* Exercise set
• a. Do these statements agree with the article about the missing fraternity pledge below? (i) Graunbeck was discovered by construction workers. (ii) Graunbeck was identified by his brother. (iii) Graunbeck had reportedly been missing for ten years. Answer yes or no for each and quote the deciding words of the article.
• b. In the article about the missing fraternity pledge below, why did residents complain about the old Psi Beta property on Valley Oak Drive? Answer in one to three sentences.
• c. Can you extend the article about the missing fraternity pledge below, picking up right after its last sentence?

* Text provided
Missing IVC Psi Beta fraternity pledge found

Construction on an old frat house led to the discovery of a young man living with opossums

Former Psi Beta pledge Jack Graunbeck was found living in abandoned fraternity house (Photo illustration)

Finally, Irvine Valley College has a Greek life scandal of their own. Last Thursday, March 26, IVC student Jack Graunbeck was found living with a family of opossums in the boarded up subbasement of the former Psi Beta fraternity house in Irvine. He had reportedly been missing for five years.

APRIL-FOOLSThe Irvine Police Department released a statement Thursday night stating that the then unidentified young male, found by construction workers at about 2:30 p.m. on Thursday, was alive, however extremely malnourished. He was transferred to a nearby hospital and now seems to be in stable condition, however the full extent of his physical and psychological traumas is currently unknown.

Graunbeck was identified late Sunday night by his sister Jenna Graunbeck after police cross referenced missing person files with past Psi Beta members.

In the fall of 2010, then 18-year-old Graunbeck was a freshman pledge for the IVC chapter of the Psi Beta fraternity. In the spring of 2011 the frat was scheduled to relocate their main residence house from Valley Oak Drive in Irvine to Woodbury. Residents complained that the old property was infested with possums which were copulating and reproducing at an alarming rate and more than outnumbered the human occupants.

* Source information
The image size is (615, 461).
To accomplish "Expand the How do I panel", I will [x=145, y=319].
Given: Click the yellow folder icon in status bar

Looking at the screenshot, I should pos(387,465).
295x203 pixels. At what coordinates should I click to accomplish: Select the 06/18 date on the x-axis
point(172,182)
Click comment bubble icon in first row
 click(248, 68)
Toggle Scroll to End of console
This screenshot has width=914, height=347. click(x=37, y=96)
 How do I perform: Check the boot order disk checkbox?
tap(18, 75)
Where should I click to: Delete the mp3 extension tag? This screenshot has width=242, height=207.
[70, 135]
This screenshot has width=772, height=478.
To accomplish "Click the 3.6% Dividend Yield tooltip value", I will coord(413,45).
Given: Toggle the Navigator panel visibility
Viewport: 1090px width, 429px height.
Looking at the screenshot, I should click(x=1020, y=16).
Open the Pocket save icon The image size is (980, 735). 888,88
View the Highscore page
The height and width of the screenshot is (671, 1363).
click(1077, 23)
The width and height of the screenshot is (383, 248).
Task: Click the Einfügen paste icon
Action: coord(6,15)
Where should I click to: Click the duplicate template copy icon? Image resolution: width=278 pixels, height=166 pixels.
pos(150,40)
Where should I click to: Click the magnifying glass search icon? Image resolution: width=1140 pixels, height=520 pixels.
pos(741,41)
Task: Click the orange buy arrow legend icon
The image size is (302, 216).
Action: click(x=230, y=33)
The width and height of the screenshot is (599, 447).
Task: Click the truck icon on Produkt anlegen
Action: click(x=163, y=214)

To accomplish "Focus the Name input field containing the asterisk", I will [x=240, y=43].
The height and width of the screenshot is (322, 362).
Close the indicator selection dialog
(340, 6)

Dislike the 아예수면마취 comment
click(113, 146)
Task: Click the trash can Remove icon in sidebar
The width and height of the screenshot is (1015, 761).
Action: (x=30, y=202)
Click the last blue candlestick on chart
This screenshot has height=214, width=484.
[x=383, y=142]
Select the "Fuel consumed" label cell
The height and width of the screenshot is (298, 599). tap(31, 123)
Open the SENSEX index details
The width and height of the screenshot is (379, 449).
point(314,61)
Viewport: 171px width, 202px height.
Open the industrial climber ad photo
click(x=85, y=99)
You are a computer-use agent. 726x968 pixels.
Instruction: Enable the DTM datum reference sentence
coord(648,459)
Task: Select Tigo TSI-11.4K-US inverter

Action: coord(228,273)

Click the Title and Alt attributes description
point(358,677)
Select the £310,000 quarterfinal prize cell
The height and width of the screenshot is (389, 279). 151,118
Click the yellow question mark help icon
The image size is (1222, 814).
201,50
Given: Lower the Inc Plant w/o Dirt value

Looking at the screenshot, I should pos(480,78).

* Answers by item
• a.
(i) Yes: "found by construction workers at about 2:30 p.m. on Thursday"
(ii) No: "Graunbeck was identified late Sunday night by his sister Jenna Graunbeck"
(iii) No: "He had reportedly been missing for five years."

• b. Residents complained that the property was infested with possums. The possums were copulating and reproducing at an alarming rate and more than outnumbered the human occupants.

• c.
“You could hear their mating calls and, well, other noises at night,” former Psi Beta member Jeremy Hotchkins said. “You want to know what the number one mood killer is after you’ve brought a girl back to your room? Hearing two possums get it on before you do.”

On November 15, 2010, the fraternity threw a “Bye Psi Beta” party to commemorate the frat’s final night of residence in the Valley Oak house, past fraternity member Brandon Goehtz said.

“It was probably the wildest party we’d thrown to date,” Goehtz said. “Everyone knew we weren’t responsible for the property after that night so people didn’t have the usual restraint or common sense not to get wasted enough to cause property damage. Some people were chasing the possums around and imitating mating calls. It’s embarrassing to remember.”

Goehtz, then in his third year at IVC, knew Graunbeck in passing.

“He was one of our new pledges, and while we didn’t force pledges to do anything that night, drinking was definitely encouraged. Last I saw him he was double fisting a bottle of Jack and Jäger[meister]. He never harassed the possum’s though, he always said they were majestic creatures.”

Based on what could be pieced together from eyewitnesses, construction records and what little information Graunbeck has been able to provide, it is believed that Graunbeck found his way into the subbasement of the building and passed out for over 24 hours.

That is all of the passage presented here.